Jack Halberstam wrote in his recent blog review on the film Machester by the Sea that it is “a film where we finally understand why the white man is sad, why everyone else is bad and why despite being sad because everyone else is bad, he learns to be a dad — all attempts to make diversity mean something, to resist systems that criminalize communities of color while representing white crime as law and order, to rethink sex, are quickly dismissed as identity politics, political correctness or authoritarian feminism”.
Maybe, to help us to understand how lesbian/gay bigotism is happening, we could modify Halberstam’s first sentence to act as a new queer device. This might be needed in order to try to come in terms of who are the so called “alt-right” white gay and lesbian Trump allies, such as Milo, who publicly assaults trans* people, for example.
Even if alt-right is largely (still) an US thing, and the LGB bigotry attitudes in the Nordic and European countries are less visible, they are worryingly in increase. Therefore, the appearance of Milo and his ilks call urgently for an analyses of why the white lesbian/gay is sad, why “other” queers save the white middle-class lesbians/gays are bad, and why – despite being sad because all these other queers are so bad – s/he learns to be reproductive; a mom or a dad or a ally of the most nationalist forces against any other ways to be queer than the marrying and reproductive one (to paraphrase Halberstam). These alerting trends are anything but “fresh” and “natural” new generation’s response and attitudes we should “understand”. To think like this is about being ignorant and not-interested in queer world-making, in terms of more diversity, equality and social justice.

• **Entries supplied**:
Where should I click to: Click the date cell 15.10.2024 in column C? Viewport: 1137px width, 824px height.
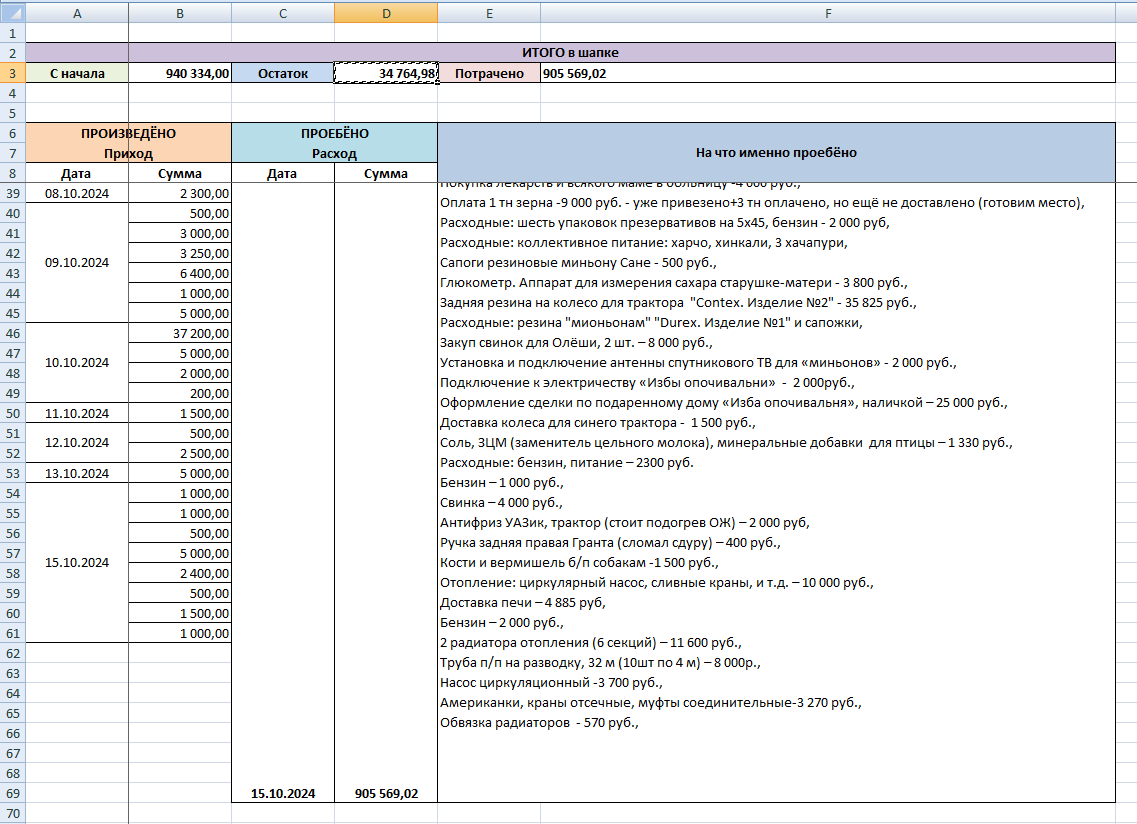coord(283,794)
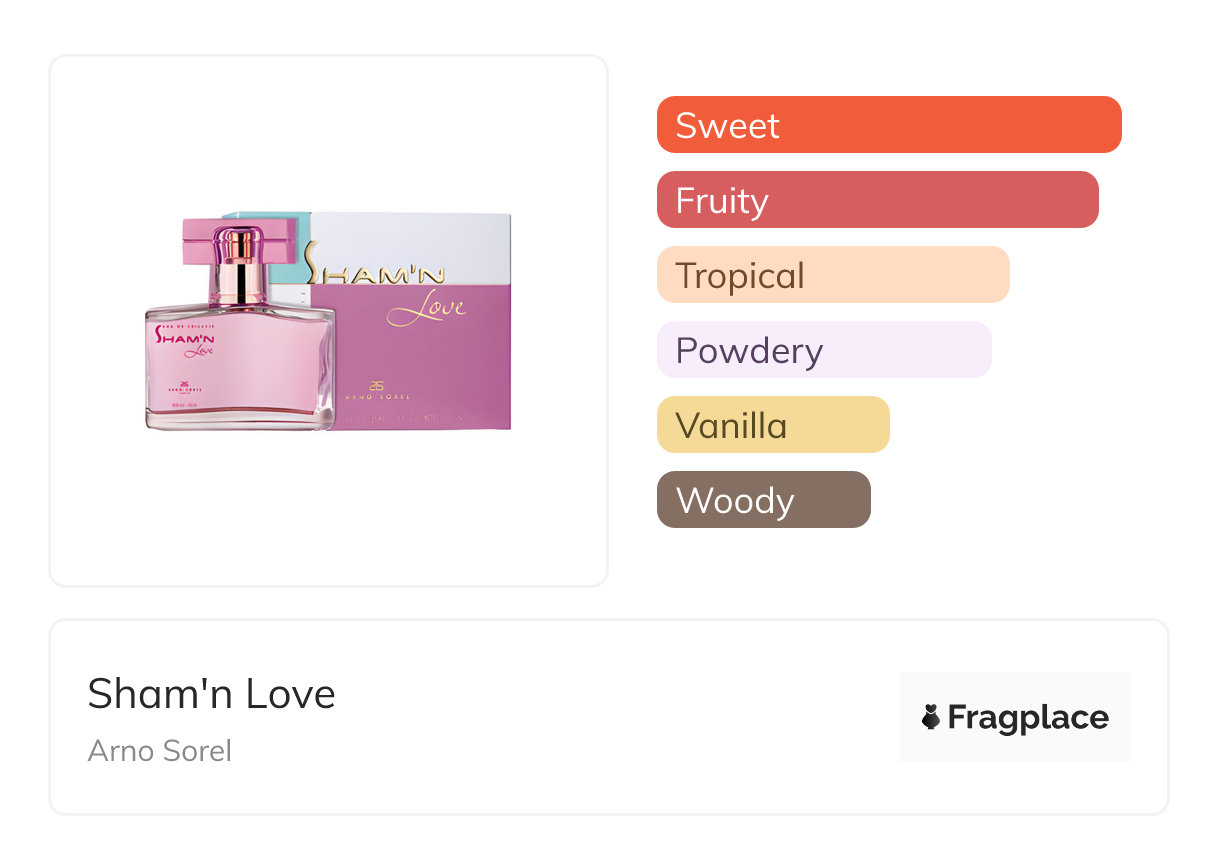Image resolution: width=1218 pixels, height=864 pixels.
Task: Click the Vanilla accord bar
Action: 773,425
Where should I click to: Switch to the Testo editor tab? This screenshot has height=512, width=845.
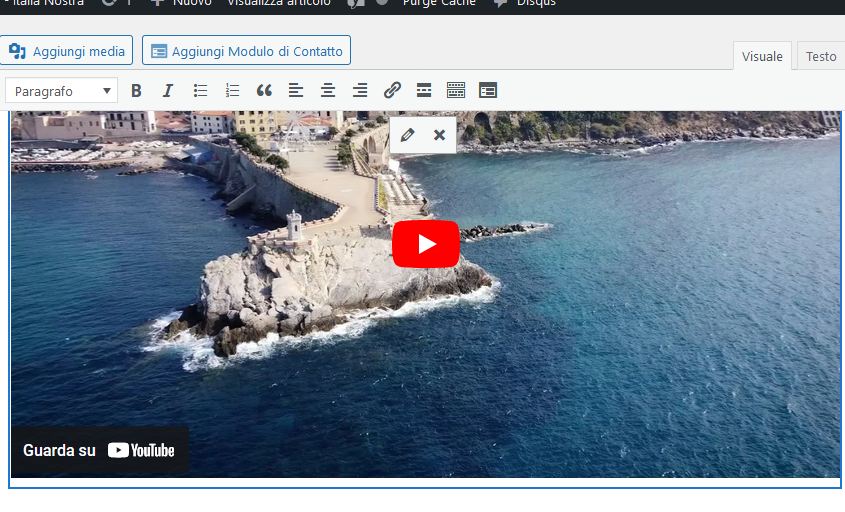point(821,56)
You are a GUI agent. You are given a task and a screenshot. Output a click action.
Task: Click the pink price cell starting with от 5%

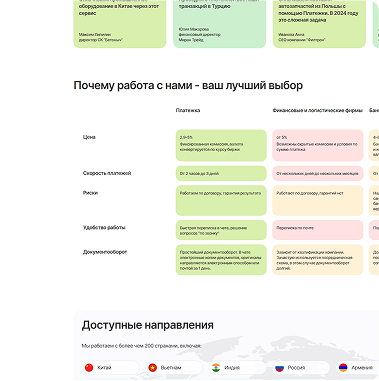[x=318, y=145]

• **About this exercise**: Copy everything in the passage on Halberstam's review from "Even if alt-right" down to "and social justice.". The lines above come from a different source than the passage.

• **Task result**:
Even if alt-right is largely (still) an US thing, and the LGB bigotry attitudes in the Nordic and European countries are less visible, they are worryingly in increase. Therefore, the appearance of Milo and his ilks call urgently for an analyses of why the white lesbian/gay is sad, why “other” queers save the white middle-class lesbians/gays are bad, and why – despite being sad because all these other queers are so bad – s/he learns to be reproductive; a mom or a dad or a ally of the most nationalist forces against any other ways to be queer than the marrying and reproductive one (to paraphrase Halberstam). These alerting trends are anything but “fresh” and “natural” new generation’s response and attitudes we should “understand”. To think like this is about being ignorant and not-interested in queer world-making, in terms of more diversity, equality and social justice.